The Shiite Muslim group is fighting in Syria, backing President Bashar al-Assad against a range of Sunni groups including Islamic State and the al-Qaןda-affiliated Nusra Front.

But a war monitoring group cast doubt on its version of Badreddine’s death, saying there had been no shelling by rebels in that area for more than a week.

Damascus airport and its surroundings are controlled by the Syrian government and allied forces. Between it and government-held central Damascus, rebels control a portion of the Eastern Ghouta suburb, which has experienced fighting for most of the conflict now in its sixth year.

“There has been no recorded shelling or firing from the Eastern Ghouta area onto Damascus International Airport for more than a week,” Syrian Observatory for Human Rights director Rami Abdulrahman told Reuters.

Hizbullah’s statement did not say when the attack took place or when Badreddine died. Badreddine was given a military funeral in Hizbullah’s stronghold in southern Beirut on Friday .

“The outcome of the investigation (into Badreddine’s death) will increase our determination … to continue the fight against these criminal gangs and defeat them,” Hizbullah said.

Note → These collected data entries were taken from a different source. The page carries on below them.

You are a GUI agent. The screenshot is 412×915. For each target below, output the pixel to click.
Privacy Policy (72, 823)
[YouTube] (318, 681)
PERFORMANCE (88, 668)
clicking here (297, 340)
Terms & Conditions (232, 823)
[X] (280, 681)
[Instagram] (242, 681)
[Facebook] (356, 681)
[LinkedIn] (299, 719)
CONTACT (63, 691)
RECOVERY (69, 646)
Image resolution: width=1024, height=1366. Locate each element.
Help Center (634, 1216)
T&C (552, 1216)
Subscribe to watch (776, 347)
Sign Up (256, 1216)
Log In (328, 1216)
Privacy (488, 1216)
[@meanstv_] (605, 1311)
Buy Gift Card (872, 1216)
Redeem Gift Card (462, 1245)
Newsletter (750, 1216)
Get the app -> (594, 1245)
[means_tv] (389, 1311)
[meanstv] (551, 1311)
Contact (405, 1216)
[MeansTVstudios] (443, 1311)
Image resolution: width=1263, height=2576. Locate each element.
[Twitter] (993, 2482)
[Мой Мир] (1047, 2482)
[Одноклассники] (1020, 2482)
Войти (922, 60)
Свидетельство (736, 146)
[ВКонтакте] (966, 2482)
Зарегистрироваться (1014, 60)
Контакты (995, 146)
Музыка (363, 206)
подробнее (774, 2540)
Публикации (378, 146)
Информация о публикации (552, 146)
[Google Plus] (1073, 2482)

Iran-backed Hizbullah, considered a terrorist group by the United States and Gulf Arab states, wields enormous political influence in Lebanon alongside its powerful military wing.

Around 1,200 Hizbullah terrorists are estimated to have been killed in the Syrian conflict.

For years, Badreddine masterminded military operations against Israel from Lebanon and overseas and managed to escape capture by Arab and Western governments.

“The martyred commander spent years of his life on the front line of the jihad (struggle) against the Zionist entity,” Iran’s parliament speaker Ali Larijani said in a telegram to Hizbullah leader Sayyed Hassan Nasrallah reported by the group’s media outlet Al Manar.

Israel declined to comment on speculation it was behind Badreddine’s death.

Former Director of the National Security Council General Yaakov Amidror said Friday that the elimination of Badreddine was “good news” for Israel – but that Israel was not necessarily the party behind the action. “We are not always responsibility for these kinds of things,” Amidror told Army Radio. “We don’t know who is responsible for this. There are a lot of parties at war with each other in Syria, without Israel’s involvement. But the more these experienced terrorists are eliminated from the list of our most wanted, the better.”

Badreddine was one of five Hizbullah members indicted by the U.N.-backed Special Tribunal for Lebanon in the 2005 killing of statesman Rafik al-Hariri, one of Lebanon’s most prominent Sunni Muslim figures. Hizbullah denied any involvement and said the charges were politically motivated.

A Special Tribunal prosecutor described Badreddine as an elusive character who passed as an “unnoticed and virtually untraceable ghost through Lebanon.”